*MATERIAL TO PROCESS*
** Start **

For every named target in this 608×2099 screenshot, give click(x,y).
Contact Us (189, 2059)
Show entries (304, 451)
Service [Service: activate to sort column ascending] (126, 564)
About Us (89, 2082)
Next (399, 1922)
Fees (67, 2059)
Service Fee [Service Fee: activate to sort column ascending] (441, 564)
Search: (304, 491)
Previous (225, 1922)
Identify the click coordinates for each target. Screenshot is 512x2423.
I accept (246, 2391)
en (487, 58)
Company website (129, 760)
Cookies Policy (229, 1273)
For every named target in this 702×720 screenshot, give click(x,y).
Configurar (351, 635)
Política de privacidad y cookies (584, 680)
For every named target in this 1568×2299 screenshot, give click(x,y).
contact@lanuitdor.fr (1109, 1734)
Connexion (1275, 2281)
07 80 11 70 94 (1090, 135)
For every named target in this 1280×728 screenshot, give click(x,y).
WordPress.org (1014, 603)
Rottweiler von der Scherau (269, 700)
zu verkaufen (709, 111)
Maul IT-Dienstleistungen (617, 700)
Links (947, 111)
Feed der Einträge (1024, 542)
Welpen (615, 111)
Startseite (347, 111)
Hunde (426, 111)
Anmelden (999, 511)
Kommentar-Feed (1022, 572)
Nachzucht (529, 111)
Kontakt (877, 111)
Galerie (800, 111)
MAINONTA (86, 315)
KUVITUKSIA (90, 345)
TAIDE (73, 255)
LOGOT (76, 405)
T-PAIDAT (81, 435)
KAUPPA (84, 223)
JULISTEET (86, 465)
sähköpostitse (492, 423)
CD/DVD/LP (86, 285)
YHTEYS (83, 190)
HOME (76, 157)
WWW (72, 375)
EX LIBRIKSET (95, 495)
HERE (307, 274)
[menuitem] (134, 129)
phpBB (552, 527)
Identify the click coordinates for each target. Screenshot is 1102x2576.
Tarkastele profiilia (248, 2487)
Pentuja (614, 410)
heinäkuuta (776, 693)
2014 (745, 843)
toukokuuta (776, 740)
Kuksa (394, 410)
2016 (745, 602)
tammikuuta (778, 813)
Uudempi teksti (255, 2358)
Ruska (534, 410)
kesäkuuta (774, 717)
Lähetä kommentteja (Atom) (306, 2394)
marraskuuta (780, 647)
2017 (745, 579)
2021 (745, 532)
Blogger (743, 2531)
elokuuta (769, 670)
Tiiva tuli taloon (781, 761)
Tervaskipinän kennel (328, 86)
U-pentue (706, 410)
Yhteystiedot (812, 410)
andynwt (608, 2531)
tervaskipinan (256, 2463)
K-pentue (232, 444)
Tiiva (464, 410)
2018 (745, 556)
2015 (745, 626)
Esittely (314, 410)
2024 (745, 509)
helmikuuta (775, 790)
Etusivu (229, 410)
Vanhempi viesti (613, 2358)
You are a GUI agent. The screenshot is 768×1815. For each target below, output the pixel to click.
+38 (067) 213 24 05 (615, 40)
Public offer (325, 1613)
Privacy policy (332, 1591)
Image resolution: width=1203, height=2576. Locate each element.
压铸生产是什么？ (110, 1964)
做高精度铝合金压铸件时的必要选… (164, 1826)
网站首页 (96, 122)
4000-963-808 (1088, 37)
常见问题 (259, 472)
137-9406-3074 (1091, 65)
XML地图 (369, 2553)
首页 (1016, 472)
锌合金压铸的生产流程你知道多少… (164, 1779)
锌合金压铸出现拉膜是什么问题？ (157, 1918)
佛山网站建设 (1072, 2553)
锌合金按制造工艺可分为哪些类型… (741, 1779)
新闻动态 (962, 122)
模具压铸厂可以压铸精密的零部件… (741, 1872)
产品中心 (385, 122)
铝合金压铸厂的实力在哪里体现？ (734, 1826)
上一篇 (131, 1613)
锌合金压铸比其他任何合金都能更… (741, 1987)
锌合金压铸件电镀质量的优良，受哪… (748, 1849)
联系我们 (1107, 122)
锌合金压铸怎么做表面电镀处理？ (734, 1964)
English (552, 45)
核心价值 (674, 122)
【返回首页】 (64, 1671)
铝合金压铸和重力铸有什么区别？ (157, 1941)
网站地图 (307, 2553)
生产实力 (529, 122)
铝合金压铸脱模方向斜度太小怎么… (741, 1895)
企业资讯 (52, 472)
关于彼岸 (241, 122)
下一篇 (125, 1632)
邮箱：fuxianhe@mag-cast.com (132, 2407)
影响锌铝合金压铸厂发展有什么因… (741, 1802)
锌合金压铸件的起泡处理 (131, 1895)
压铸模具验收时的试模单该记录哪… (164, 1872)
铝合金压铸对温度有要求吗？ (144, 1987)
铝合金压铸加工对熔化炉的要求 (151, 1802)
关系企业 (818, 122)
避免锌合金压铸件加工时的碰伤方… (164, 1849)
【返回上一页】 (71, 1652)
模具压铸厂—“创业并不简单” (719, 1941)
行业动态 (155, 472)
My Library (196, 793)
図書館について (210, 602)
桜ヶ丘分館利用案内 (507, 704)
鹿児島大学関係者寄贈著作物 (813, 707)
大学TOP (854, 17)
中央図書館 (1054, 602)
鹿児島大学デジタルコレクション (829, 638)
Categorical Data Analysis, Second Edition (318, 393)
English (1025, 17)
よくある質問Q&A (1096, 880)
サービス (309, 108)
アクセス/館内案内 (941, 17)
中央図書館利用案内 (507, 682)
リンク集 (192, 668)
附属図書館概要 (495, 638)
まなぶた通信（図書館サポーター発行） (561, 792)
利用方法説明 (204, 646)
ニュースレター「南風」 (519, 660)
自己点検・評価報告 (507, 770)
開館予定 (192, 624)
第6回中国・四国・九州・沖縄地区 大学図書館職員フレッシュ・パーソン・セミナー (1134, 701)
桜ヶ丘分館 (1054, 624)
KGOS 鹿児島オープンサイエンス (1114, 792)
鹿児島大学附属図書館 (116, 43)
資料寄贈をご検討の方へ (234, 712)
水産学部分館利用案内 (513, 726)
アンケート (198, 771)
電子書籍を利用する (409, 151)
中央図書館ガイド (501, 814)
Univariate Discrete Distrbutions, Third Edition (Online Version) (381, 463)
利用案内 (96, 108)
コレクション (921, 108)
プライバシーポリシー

** End **

*WHAT THE TASK REQUIRES*
Please rewrite the records from the line with "MAINONTA (86, 315)" to the line with "邮箱：fuxianhe@mag-cast.com (132, 2407)", both included, keeping every line in that span and adding 112 to each number in the answer coordinates. Return only those lines.

*CORRECT RESULT*
MAINONTA (198, 427)
KUVITUKSIA (202, 457)
TAIDE (185, 367)
LOGOT (188, 517)
T-PAIDAT (193, 547)
KAUPPA (196, 335)
JULISTEET (198, 577)
sähköpostitse (604, 535)
CD/DVD/LP (198, 397)
YHTEYS (195, 302)
HOME (188, 269)
WWW (184, 487)
EX LIBRIKSET (207, 607)
HERE (419, 386)
[menuitem] (246, 241)
phpBB (664, 639)
Identify the click coordinates for each target. Screenshot is 1102x2576.
Tarkastele profiilia (360, 2599)
Pentuja (726, 522)
heinäkuuta (888, 805)
2014 (857, 955)
toukokuuta (888, 852)
Kuksa (506, 522)
2016 (857, 714)
tammikuuta (890, 925)
Uudempi teksti (367, 2470)
Ruska (646, 522)
kesäkuuta (886, 829)
Lähetä kommentteja (Atom) (418, 2506)
marraskuuta (892, 759)
2017 (857, 691)
2021 (857, 644)
Blogger (855, 2643)
elokuuta (881, 782)
Tiiva tuli taloon (893, 873)
Tervaskipinän kennel (440, 198)
U-pentue (818, 522)
Yhteystiedot (924, 522)
andynwt (720, 2643)
tervaskipinan (368, 2575)
K-pentue (344, 556)
Tiiva (576, 522)
2018 (857, 668)
2015 (857, 738)
Esittely (426, 522)
2024 (857, 621)
helmikuuta (887, 902)
Etusivu (341, 522)
Vanhempi viesti (725, 2470)
You are a GUI agent. The screenshot is 768×1815. For each target below, output the pixel to click.
+38 (067) 213 24 05 (727, 152)
Public offer (437, 1725)
Privacy policy (444, 1703)
Image resolution: width=1203, height=2576. Locate each element.
压铸生产是什么？ (222, 2076)
做高精度铝合金压铸件时的必要选… (276, 1938)
网站首页 (208, 234)
4000-963-808 (1200, 149)
常见问题 (371, 584)
137-9406-3074 (1203, 177)
XML地图 (481, 2665)
首页 (1128, 584)
锌合金压铸的生产流程你知道多少… (276, 1891)
锌合金压铸出现拉膜是什么问题？ (269, 2030)
佛山网站建设 (1184, 2665)
锌合金按制造工艺可分为哪些类型… (853, 1891)
新闻动态 (1074, 234)
模具压铸厂可以压铸精密的零部件… (853, 1984)
产品中心 (497, 234)
铝合金压铸厂的实力在哪里体现？ (846, 1938)
上一篇 (243, 1725)
锌合金压铸比其他任何合金都能更… (853, 2099)
锌合金压铸件电镀质量的优良，受哪… (860, 1961)
联系我们 (1219, 234)
锌合金压铸怎么做表面电镀处理？ (846, 2076)
English (664, 157)
核心价值 (786, 234)
【返回首页】 (176, 1783)
铝合金压铸和重力铸有什么区别？ (269, 2053)
网站地图 (419, 2665)
生产实力 (641, 234)
铝合金压铸脱模方向斜度太小怎么… (853, 2007)
企业资讯 (164, 584)
关于彼岸 (353, 234)
下一篇 (237, 1744)
邮箱：fuxianhe@mag-cast.com (244, 2519)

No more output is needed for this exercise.